WE MAY NEVER MEET AGAIN

Intriguing subplots and juicy entanglements enliven a story of financial and legal misdeeds, making a story of complex yet...

In Hoppenstein’s novel of historical fiction set in post-World War II Argentina, a group of ex-pat Europeans struggle to keep their secrets safe.

In the mid-1930s, certain wealthy Jewish families in Europe become aware of the growing anti-Semitism and political instability in the region, and decide to transfer some of their material assets to an Italian bank. The bank then moves its headquarters to Buenos Aires. After the war, the jewels, cash and paintings fall into legal limbo as the families’ loyalties shift and control of the bank ends up in untrustworthy hands. In addition to the financial and legal drama, many major plot points hinge upon romantic entanglements.

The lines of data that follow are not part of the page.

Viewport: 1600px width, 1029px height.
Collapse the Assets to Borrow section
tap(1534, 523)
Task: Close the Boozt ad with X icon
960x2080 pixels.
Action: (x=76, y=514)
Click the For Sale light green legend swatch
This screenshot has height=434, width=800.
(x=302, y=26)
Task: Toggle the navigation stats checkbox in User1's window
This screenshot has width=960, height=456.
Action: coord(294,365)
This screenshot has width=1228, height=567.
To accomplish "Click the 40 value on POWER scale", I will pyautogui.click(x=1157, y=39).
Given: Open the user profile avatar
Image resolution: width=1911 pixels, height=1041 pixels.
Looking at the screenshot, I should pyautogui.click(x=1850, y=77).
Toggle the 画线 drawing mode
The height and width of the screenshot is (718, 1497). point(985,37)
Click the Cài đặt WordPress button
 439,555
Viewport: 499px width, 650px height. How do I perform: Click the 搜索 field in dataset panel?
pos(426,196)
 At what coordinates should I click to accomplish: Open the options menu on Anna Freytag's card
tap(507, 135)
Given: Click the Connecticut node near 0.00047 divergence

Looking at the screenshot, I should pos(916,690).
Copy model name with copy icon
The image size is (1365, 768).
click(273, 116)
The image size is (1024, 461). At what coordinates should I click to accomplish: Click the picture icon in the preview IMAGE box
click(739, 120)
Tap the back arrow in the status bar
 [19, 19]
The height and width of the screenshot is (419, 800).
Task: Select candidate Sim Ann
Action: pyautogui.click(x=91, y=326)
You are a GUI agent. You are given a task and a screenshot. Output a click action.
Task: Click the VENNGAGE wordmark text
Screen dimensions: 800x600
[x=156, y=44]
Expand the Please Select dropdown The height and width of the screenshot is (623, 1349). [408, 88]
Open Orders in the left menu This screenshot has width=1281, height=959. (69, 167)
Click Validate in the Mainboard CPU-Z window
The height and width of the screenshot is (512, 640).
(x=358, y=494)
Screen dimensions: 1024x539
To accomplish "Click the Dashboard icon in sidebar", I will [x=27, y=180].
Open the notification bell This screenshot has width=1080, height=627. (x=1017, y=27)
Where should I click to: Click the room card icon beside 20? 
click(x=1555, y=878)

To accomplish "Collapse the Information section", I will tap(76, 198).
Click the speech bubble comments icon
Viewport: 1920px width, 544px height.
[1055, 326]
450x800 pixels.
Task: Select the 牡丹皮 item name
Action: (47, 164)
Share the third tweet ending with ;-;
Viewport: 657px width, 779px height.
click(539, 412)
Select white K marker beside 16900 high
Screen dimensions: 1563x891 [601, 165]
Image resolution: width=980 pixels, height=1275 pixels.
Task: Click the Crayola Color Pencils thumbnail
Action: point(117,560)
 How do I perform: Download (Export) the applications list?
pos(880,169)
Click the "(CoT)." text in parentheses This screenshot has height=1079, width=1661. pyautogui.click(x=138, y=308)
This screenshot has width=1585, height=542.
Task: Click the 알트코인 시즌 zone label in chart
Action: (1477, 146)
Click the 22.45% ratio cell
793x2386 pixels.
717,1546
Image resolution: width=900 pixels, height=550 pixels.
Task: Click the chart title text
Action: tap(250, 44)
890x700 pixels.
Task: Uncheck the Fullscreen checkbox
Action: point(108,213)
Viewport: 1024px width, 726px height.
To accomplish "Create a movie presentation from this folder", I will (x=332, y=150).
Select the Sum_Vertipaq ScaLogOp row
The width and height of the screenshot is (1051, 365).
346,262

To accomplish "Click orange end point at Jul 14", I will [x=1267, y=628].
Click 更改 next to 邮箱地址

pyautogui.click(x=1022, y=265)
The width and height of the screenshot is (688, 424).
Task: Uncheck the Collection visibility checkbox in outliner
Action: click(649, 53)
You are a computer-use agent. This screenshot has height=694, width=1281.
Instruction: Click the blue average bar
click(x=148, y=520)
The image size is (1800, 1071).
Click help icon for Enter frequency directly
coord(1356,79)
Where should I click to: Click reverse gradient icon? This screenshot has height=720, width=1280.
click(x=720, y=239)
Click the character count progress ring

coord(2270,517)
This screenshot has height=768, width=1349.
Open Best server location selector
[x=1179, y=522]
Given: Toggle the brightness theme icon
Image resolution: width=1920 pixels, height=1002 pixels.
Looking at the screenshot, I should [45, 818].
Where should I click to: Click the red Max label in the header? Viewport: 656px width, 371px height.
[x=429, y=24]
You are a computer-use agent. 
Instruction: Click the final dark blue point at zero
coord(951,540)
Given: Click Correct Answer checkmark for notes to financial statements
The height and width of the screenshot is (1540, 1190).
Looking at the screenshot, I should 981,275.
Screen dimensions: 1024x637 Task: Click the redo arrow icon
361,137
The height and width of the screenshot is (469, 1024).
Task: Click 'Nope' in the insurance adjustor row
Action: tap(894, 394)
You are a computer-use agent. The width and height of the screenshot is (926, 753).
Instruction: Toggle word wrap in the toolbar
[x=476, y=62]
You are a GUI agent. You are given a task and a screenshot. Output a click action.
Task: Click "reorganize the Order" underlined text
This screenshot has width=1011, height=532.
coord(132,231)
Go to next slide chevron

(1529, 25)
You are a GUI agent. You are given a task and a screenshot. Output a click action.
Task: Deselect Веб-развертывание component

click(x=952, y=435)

Minor characters take center stage for brief chapters as dishwashers become courtesans, journalists become pimps, married men take on lovers and jilted lovers find old passions rekindled. With the subject of post-war allegiances and betrayals, Hoppenstein has found an interesting premise upon which to base his novel, and the various entanglements of the characters—the illegitimate children, the transnational love affairs—are enjoyable side tales that enrich the story. But the main drama surrounding the hidden treasures loses much of its power in comparison to these light, human stories on the periphery. This is largely because the legal and financial intricacies of the plot ultimately prove too complex to follow, and the climactic courtroom battle does little to tie things together. The prose could use some final polish—the author has a distracting fondness for ellipses and a habit of inserting foreign phrases that may frustrate some readers. The dialogue often feels stilted, with characters saying, “As you know,” and then dictating background details for the benefit of the reader—who would certainly prefer a smoother method of explanation.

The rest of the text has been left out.